- _YOUR GOAL_: Please write out exactly the lines of the data below from the line holding "Add a new secret with plus icon" through the line holding "This screenshot has width=1522, height=482.", and leave out the rest.

*** EXCERPTED RECORDS ***

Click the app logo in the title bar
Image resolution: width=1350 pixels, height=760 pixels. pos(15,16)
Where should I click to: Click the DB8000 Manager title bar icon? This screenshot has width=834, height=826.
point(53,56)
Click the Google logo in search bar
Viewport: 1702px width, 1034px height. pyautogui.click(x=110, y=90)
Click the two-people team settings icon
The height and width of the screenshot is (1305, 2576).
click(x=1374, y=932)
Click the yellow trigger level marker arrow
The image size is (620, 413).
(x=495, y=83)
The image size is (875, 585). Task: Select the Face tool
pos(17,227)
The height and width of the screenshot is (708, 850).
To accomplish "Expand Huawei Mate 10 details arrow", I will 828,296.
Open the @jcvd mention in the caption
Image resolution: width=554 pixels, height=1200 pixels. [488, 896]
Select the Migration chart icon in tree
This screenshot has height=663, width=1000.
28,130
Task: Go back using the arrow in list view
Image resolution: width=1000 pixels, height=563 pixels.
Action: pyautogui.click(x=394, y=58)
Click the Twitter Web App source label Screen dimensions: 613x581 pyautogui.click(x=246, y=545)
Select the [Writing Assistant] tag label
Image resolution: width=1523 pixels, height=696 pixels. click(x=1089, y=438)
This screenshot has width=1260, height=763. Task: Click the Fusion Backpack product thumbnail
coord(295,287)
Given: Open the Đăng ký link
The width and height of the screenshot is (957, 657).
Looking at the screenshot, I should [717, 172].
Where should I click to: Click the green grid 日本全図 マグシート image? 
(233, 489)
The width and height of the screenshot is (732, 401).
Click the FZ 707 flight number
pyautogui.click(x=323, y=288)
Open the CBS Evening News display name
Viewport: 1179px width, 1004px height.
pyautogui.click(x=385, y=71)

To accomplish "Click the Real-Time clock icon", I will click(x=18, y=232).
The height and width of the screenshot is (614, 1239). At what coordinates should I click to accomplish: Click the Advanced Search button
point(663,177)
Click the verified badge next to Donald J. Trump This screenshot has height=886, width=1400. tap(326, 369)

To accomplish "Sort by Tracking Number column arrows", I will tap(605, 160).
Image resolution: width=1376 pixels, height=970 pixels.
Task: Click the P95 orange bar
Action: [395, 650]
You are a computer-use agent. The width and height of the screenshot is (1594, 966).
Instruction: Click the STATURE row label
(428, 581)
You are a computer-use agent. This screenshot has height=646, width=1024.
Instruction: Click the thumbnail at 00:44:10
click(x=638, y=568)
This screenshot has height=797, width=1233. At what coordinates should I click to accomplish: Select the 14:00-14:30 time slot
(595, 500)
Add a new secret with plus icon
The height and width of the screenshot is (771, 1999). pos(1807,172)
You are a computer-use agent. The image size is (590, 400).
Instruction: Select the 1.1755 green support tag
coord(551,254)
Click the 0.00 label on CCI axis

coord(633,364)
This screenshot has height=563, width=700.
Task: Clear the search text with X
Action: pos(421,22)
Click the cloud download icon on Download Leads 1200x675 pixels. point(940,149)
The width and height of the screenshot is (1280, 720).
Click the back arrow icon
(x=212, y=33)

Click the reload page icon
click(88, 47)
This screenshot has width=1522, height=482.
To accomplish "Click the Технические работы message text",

*** End of EXCERPTED RECORDS ***

- _YOUR SOLUTION_:
Add a new secret with plus icon
The height and width of the screenshot is (771, 1999). pos(1807,172)
You are a computer-use agent. The image size is (590, 400).
Instruction: Select the 1.1755 green support tag
coord(551,254)
Click the 0.00 label on CCI axis

coord(633,364)
This screenshot has height=563, width=700.
Task: Clear the search text with X
Action: pos(421,22)
Click the cloud download icon on Download Leads 1200x675 pixels. point(940,149)
The width and height of the screenshot is (1280, 720).
Click the back arrow icon
(x=212, y=33)

Click the reload page icon
click(88, 47)
This screenshot has width=1522, height=482.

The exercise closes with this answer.